Always include type hints:

from typing import Any, Dict, List
import pandas as pd

def process_data(
    data: pd.DataFrame,
    params: Dict[str, Any]
) -> List[pd.DataFrame]:
    ...

Function Naming

  • Public functions: snake_case (e.g., long_calls)
  • Private functions: _snake_case (e.g., _process_strategy)
  • Constants: UPPER_CASE (rarely used)

Testing Guidelines

Test Structure

def test_feature_name(sample_data):
    """Test that feature behaves correctly."""
    # Arrange
    expected_result = ...

    # Act
    actual_result = function_under_test(sample_data)

    # Assert
    assert actual_result == expected_result

Fixtures

Use pytest fixtures for common test data:

@pytest.fixture
def sample_data():
    """Generate sample options data for testing."""
    return pd.DataFrame({...})

Coverage

Aim for high test coverage on public APIs.
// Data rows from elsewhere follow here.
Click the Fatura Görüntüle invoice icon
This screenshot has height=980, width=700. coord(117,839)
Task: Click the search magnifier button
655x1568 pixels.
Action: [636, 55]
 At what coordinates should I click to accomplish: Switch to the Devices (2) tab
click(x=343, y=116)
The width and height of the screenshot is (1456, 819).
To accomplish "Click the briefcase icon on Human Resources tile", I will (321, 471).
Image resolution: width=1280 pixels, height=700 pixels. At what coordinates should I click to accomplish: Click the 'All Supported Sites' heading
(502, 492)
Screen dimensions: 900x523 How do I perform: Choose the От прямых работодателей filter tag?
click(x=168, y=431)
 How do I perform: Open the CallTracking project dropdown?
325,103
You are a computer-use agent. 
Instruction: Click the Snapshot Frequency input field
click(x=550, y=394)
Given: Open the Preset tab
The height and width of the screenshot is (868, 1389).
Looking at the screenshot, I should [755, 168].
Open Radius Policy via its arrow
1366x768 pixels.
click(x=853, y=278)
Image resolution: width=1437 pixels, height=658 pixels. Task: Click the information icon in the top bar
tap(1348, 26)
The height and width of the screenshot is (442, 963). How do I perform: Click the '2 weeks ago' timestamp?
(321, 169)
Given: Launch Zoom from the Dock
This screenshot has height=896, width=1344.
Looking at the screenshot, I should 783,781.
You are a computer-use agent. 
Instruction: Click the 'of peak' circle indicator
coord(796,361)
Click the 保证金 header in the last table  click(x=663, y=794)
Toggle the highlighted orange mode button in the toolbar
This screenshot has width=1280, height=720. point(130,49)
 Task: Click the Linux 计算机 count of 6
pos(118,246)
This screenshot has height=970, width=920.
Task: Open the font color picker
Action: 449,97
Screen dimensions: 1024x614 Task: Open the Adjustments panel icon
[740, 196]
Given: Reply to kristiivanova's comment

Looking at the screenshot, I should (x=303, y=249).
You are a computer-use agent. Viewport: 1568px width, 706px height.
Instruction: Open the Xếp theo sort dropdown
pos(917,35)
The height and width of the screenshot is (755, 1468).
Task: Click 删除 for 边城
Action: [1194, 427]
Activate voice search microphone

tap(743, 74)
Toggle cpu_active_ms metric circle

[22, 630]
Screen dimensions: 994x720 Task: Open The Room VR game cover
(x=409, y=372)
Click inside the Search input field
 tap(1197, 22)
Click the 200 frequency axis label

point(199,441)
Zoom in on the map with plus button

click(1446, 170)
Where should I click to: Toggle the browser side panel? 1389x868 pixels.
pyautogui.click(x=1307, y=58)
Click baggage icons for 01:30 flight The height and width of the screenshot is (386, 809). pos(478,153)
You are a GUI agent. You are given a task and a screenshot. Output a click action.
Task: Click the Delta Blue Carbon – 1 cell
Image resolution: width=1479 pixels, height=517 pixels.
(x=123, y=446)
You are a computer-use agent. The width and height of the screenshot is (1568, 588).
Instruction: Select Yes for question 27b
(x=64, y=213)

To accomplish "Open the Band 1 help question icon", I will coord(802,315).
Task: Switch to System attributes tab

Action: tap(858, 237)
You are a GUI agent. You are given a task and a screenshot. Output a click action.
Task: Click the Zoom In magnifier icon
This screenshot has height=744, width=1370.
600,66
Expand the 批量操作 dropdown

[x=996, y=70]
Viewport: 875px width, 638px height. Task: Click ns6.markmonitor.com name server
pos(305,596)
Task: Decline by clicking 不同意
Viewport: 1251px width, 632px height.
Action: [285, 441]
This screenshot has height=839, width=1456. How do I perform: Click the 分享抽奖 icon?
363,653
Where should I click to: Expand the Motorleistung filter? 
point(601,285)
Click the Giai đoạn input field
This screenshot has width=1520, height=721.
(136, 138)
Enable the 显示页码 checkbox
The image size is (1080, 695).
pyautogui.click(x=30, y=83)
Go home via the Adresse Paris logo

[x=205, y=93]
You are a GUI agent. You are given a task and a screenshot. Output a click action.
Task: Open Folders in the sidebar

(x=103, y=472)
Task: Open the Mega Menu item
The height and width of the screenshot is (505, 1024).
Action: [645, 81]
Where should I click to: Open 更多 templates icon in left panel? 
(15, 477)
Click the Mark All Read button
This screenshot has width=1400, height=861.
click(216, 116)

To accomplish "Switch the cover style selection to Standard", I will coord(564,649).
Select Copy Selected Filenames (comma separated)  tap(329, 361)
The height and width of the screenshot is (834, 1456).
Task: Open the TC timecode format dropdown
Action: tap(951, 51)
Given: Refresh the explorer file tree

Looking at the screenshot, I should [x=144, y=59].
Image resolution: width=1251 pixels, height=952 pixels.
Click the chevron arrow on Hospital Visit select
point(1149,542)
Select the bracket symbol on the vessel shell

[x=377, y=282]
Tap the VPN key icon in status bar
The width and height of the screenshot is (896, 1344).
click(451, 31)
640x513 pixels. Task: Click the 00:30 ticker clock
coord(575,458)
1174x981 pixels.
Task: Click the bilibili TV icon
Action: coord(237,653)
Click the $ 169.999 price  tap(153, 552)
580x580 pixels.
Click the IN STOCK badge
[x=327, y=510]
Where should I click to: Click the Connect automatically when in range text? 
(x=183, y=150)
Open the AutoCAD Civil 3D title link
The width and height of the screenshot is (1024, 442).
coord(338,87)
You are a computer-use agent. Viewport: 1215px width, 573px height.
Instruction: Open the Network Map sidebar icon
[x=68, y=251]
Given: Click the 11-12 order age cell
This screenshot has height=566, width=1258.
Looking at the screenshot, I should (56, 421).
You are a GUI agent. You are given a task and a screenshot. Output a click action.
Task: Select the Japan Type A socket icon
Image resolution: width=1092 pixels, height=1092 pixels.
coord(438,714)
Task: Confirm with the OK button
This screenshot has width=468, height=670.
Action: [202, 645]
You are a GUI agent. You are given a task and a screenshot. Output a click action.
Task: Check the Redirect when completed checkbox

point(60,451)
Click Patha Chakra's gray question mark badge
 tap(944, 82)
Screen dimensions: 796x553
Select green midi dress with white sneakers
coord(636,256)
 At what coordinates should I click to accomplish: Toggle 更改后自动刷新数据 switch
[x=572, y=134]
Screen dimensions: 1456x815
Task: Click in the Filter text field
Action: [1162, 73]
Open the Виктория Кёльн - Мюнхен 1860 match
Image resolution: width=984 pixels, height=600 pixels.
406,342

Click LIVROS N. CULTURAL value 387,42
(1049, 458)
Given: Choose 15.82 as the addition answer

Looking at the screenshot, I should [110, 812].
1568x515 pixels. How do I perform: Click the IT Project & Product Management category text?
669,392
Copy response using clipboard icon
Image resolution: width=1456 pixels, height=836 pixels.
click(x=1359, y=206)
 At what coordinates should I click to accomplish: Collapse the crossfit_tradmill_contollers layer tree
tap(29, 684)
Not every internal function needs tests, but all public strategy functions should be tested.

Documentation

Building Docs Locally

# Install MkDocs and required plugins
pip install mkdocs mkdocs-material "mkdocstrings[python]"

# Serve docs locally
mkdocs serve

# Visit http://127.0.0.1:8000

Documentation Structure

  • docs/index.md - Home page
  • docs/getting-started.md - Installation and quick start
  • docs/strategies/ - Strategy-specific documentation
  • docs/parameters.md - Parameter reference
  • docs/examples.md - Usage examples
  • docs/api-reference.md - Auto-generated API docs

Reporting Issues

Bug Reports

Include: - Python version - Optopsy version - Minimal reproducible example - Expected vs actual behavior - Error messages/tracebacks

Feature Requests

Describe: - The problem you're trying to solve - How you envision the solution - Any alternatives you've considered - Whether you're willing to contribute the feature

Community

  • GitHub Issues: Bug reports and feature requests
  • Discussions: Questions and general discussion
  • Pull Requests: Code contributions

License

By contributing to Optopsy, you agree that your contributions will be licensed under the AGPL-3.0 License.

Questions?

If you have questions about contributing, feel free to: - Open a GitHub Discussion - Create an issue with the "question" label - Check existing issues and documentation

Thank you for contributing to Optopsy!